Demand Forecasting Agent

Agent Description:

The Demand Forecasting AI Agent automates the multi-step forecasting process: extracting sales ledgers from API endpoints, mapping seasonal impact factors from SQL databases, and fetching real-time industry drivers via external JSON payloads. The results are aggregated to produce adjusted, time-bound forecasts accompanied by explicit, data-backed reasoning.

Purpose and Components
  • Purpose: This agent is designed to predict future product demand by synthesizing internal historical sales data with seasonal impacts and external market variables. It enables supply chain and IT operations teams to move beyond simple linear projections by incorporating event-based multipliers and real-world industry trends into their planning cycles.

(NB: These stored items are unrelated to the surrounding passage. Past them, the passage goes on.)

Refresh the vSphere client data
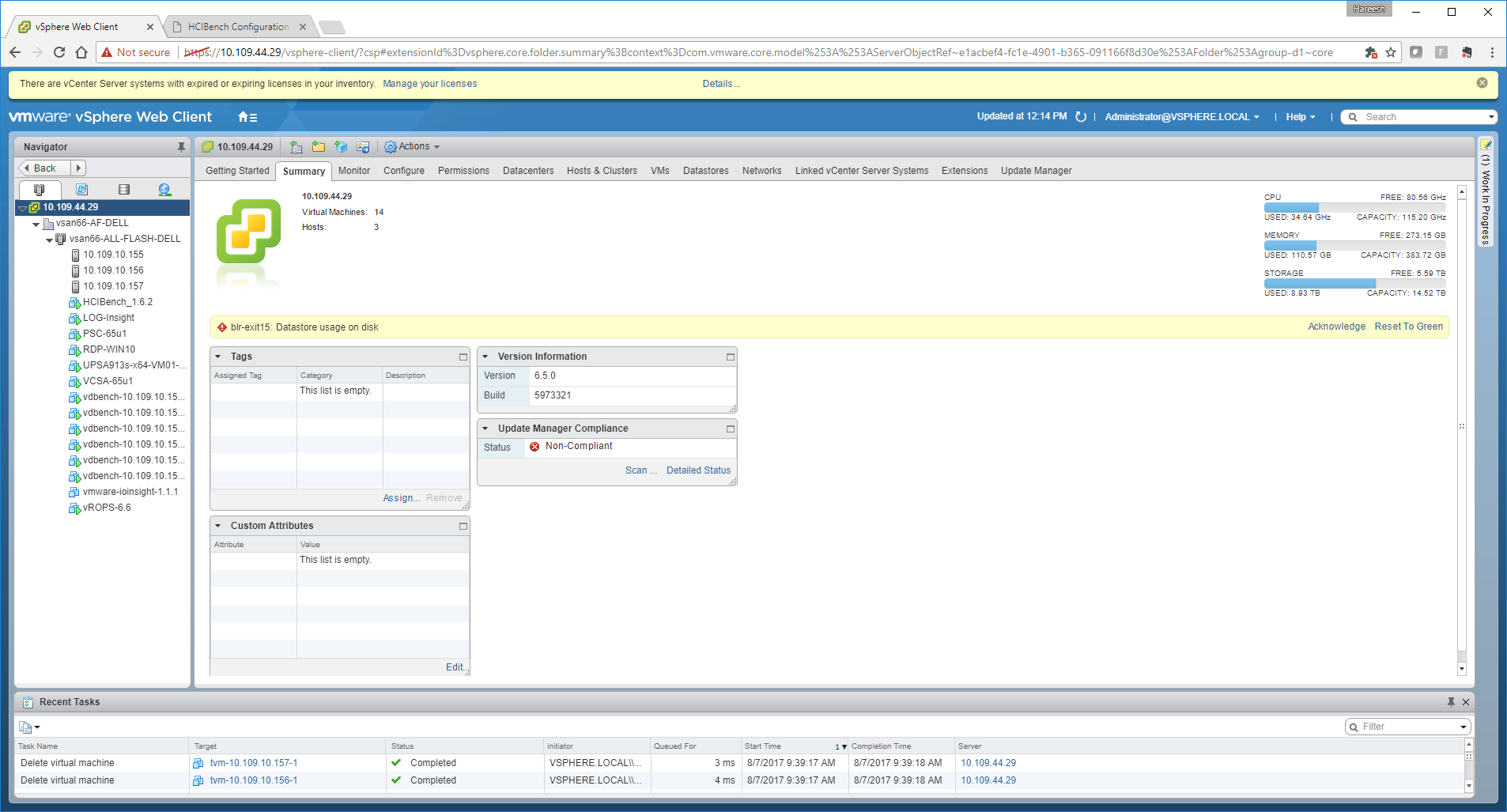The height and width of the screenshot is (812, 1507). [1081, 117]
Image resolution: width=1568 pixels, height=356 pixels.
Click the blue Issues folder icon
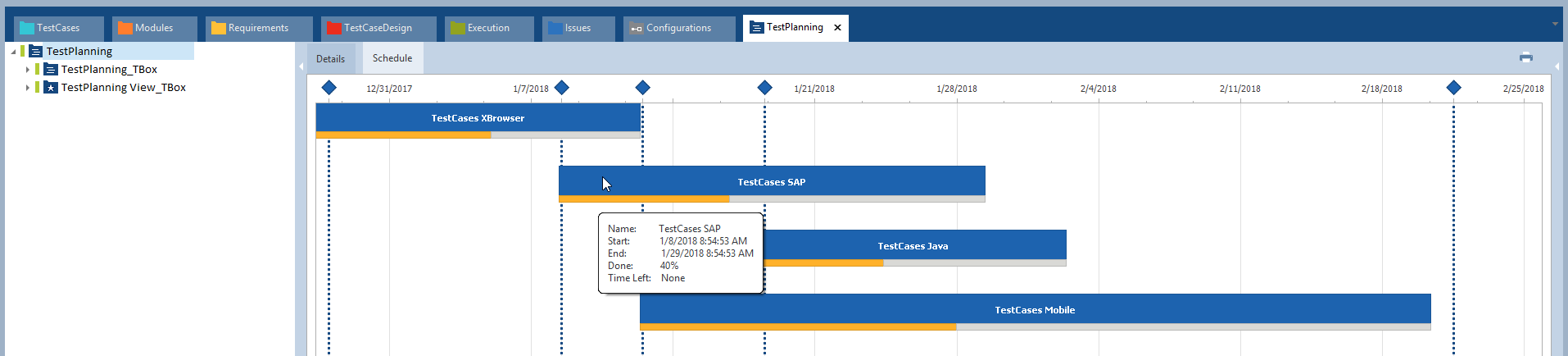click(555, 28)
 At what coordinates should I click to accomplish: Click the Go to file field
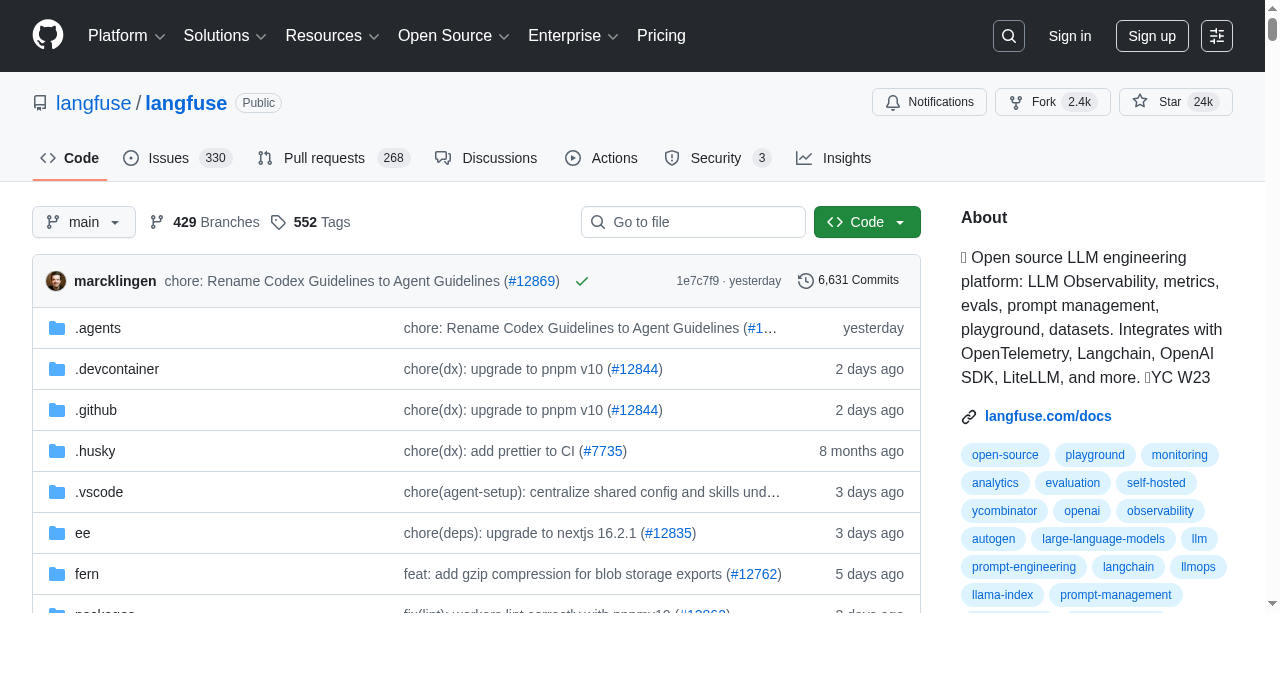click(693, 222)
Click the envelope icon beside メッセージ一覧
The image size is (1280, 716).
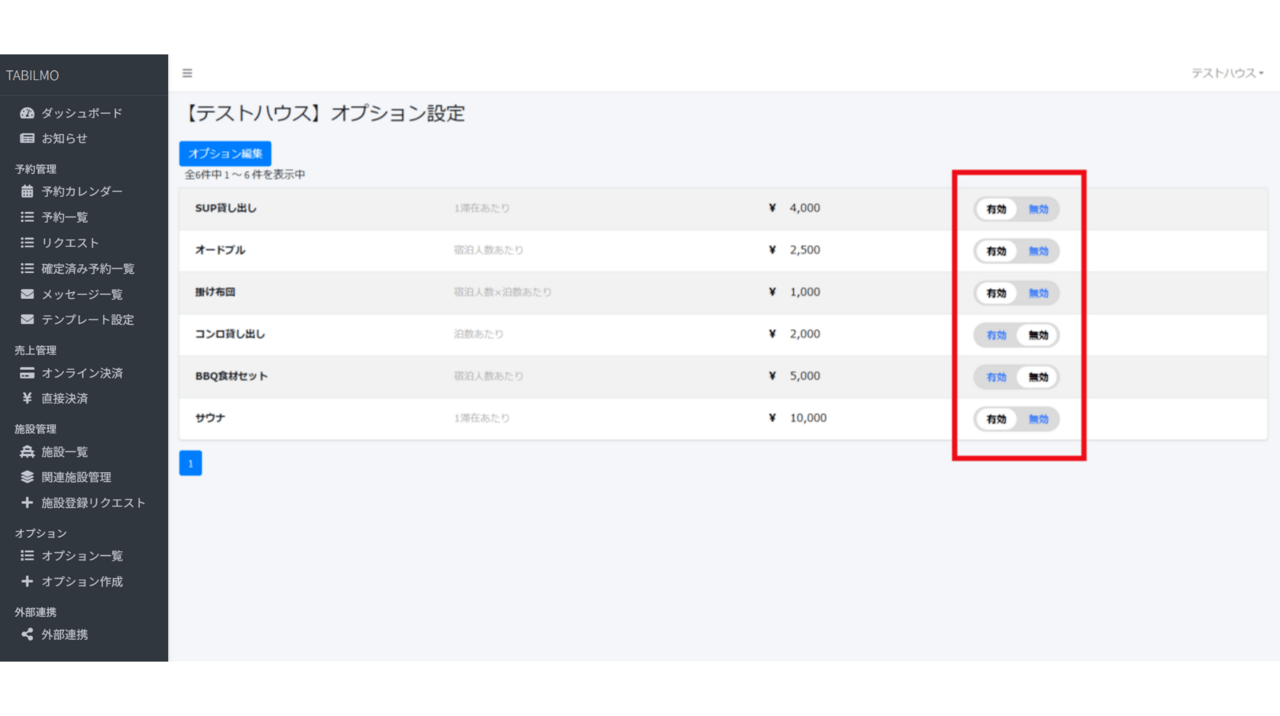pyautogui.click(x=27, y=294)
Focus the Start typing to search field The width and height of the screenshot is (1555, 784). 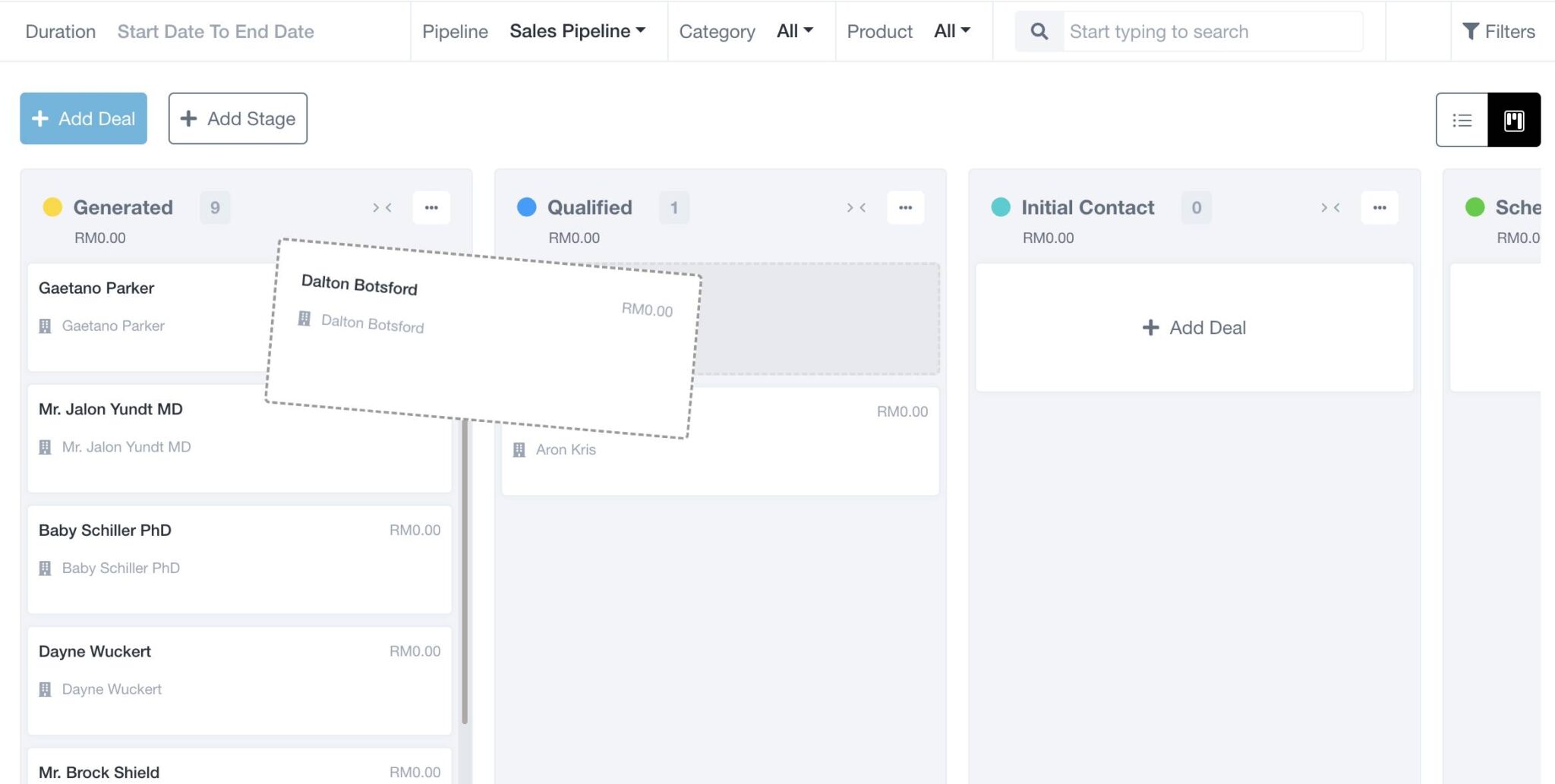coord(1212,31)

    The agent improves operational foresight and inventory optimization by:

    • Automating the extraction and baseline calculation of historical sales data.

    • Applying categorized seasonal multipliers (e.g., promotional events) directly from SQL databases.

    • Translating external industry sentiments into objective mathematical impact weights.

    • Standardizing disparate date and numeric formats for seamless cross-category calculation.

    • Generating clear, human-readable demand projections for management review.

  • Components:
    • SalesReaderAgent: Extracts transaction history, standardizes dates, and calculates baseline demand by category.

    • SeasonalityReaderAgent: Queries internal databases to identify event-based impact factors and temporal multipliers.

    • IndustryReaderAgent: Extracts external market trends and converts sentiment (Positive/Negative) into mathematical multipliers.

    • Demand Forecasting Agent (Parent): Merges all inputs to calculate final adjusted unit forecasts and generates a human-readable reasoning report.

Supported Capabilities
  • API integration for historical sales and industry trend retrieval

  • SQL database querying for seasonal impact factors

  • Date standardization to ISO 8601 (YYYY-MM-DD format)

  • Sentiment-to-Weight mapping (Positive: 1.1x, Negative: 0.9x)

  • Multi-factor mathematical demand adjustment (Forecast = Baseline \times Seasonal \times Industry)

  • Automated reasoning generation for forecast adjustments

  • Human-readable executive reporting

LLM Used
  • OPENAI GPT_4O_MINI for the parent forecasting engine and all specialized data-reading sub-agents.
    Note: To learn more about the LLM and to modify its behavior, refer to the Configuring LLM settings section.

Sub-Agents

1. Sales Reader Agent

  • Role:Data Reader.
  • Scope: Extracts transactions like product ID, quantity sold, revenue, and date.
  • Description: Uses the requests_get tool to fetch historical sales data. Standardizes dates to YYYY-MM-DD, groups transactions by Category, and calculates baseline demand by summing the Units Sold.

2. Seasonality Reader Agent

  • Role:Seasonality Analyst
  • Scope:Reads from a seasonality table and maps event-based multipliers to categories.
  • Description: Uses the SQL Toolkit to query the seasonality_factors table. Extracts category, event name, and numerical impact factors, compiling them into a structured object for the aggregator.

3. Industry Reader Agent

  • Role:Data Extractor
  • Scope:Reads trend-driven growth factors per product category.
  • Description: Parses external JSON payloads for market events. Translates sentiment into numerical weights (1.1 for "Positive" events, 0.9 for "Negative" events) and maps these drivers to specific categories.

4. Demand Forecasting Agent

  • Role:Demand Forecaster.
  • Scope:Merges outputs from all subagents and calculates adjusted demand forecasts.
  • Description: Ingests the three datasets. Multiplies the baseline units by the internal seasonal factor and the external industry multiplier. Outputs a final, human-readable report with explicit reasoning.
Tools Used:
  • Request - Get: Fetches the historical sales data (sales_demand_input.json) and external market trends (industry_demand_input.json).

  • SQL - Toolkit: Queries the SQLite database (seasonality_demand.sql) to retrieve internal seasonal impact multipliers.

Note: For details on modifying the Tools, refer Tools Library section.
Agent Workflow Behavior Summary
  1. Ingestion: The SalesReaderAgent, SeasonalityReaderAgent, and IndustryReaderAgent run simultaneously to fetch baselines, internal seasonal impacts, and external market sentiments.

  2. Standardization: Dates are formatted, baselines are summed by category, and textual sentiments are converted into math multipliers (for example, 1.1x).

  3. Calculation: The Demand Forecasting Agent merges the inputs, applying the formula: Forecast = Baseline × Seasonal_Factor × Industry_Trend

  4. Final Output: A human-readable text report detailing the forecasted units per category, accompanied by the explicit reasoning path used for the calculation.

Sample Questions:
  • Forecast demand for our Sensors and Robotics categories for the next six months.

  • What is the demand forecast for AI Processors over the next two quarters, and what are the primary events driving that number?